# A Christian fathers duty of getting custody?



## john_Mark (Aug 12, 2004)

This question comes from a divorced father having the opportunity get custody of his child due to the mother being deemed unfit and basically abandoning the child. I am wondering if it is or should be the Christian fathers duty/responsibility to do everything he can to get custody of his child? How should we look at a scenario like this? Would or should the grandparents be a better or atleast a viable option to take custody of said child?


----------



## Scot (Aug 12, 2004)

I don't know the whole situation but I would say that it's the father's responsibility to make every possible attempt to reconcile with the mother and become a family again (unless one or both parties are remarried).

If it were me, I'd feel like I had the responsibility of raising the child.


----------



## john_Mark (Aug 12, 2004)

*For this situation*

Spousal reconciliation is out of the question. I am really trying to understand what Biblical mandates may be applied in light of my original post.


----------



## a mere housewife (Aug 12, 2004)

Mark, I think the fact that the child was given by God to the father in question would give him a responsibility to the child that is greater than the responsibility of the grandparents.

Children are a heritage from the Lord, and the fruit of the womb is His reward-- He does not gift at random.

God has said that if a man does not provide for his family, he is worse than an infidel. I don't mean to imply that everyone who feels it in the best interest of their child to give them up is worse than an infidel, but it does show the huge priority of responsibility God places on a man taking care of those given to him. His whole profession of religion is bound up in how seriously he takes this-- how seriously he undertakes it. Also, it is significant to me that God uses the father/mother/child relationship to demonstrate the degree of His faithfulness to us: even if the unthinkable should happen, and my father and mother should forsake me, the Lord will take me up-- the force of the impossibility of God's forsaking us would be lost if forsaking were not unnatural to the relationship of parents and children.

Perhaps the father could move near to (even in with, if necessary) the grandparents, if he feels that the child should have more mothering or stability than he alone can provide...?


----------



## john_Mark (Aug 13, 2004)

*Thanks, good thoughts*

Now, if said father is putting a girlfriend first rather than doing everything he can to get his daughter how should he be approach or should he be by his brethren? Especially, if he's not a member of a church and only attends one regularly?
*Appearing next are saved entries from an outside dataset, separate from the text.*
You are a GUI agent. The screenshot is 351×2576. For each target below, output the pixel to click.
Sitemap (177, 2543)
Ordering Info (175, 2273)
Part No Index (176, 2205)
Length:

I am trying to understand the most biblically proper way to handle a situation like this. 

I suppose one way to divest oneself atleast partially is to not lend any financial support to said person so they will not irresponsibly spend more on their girlfriend while not seeking to gain custody of their child. 

I doubt the father would move close to the child who is a couple states away now due to relationships keeping him where he is.

This is a very frustrating situation and I appreciate the input.


----------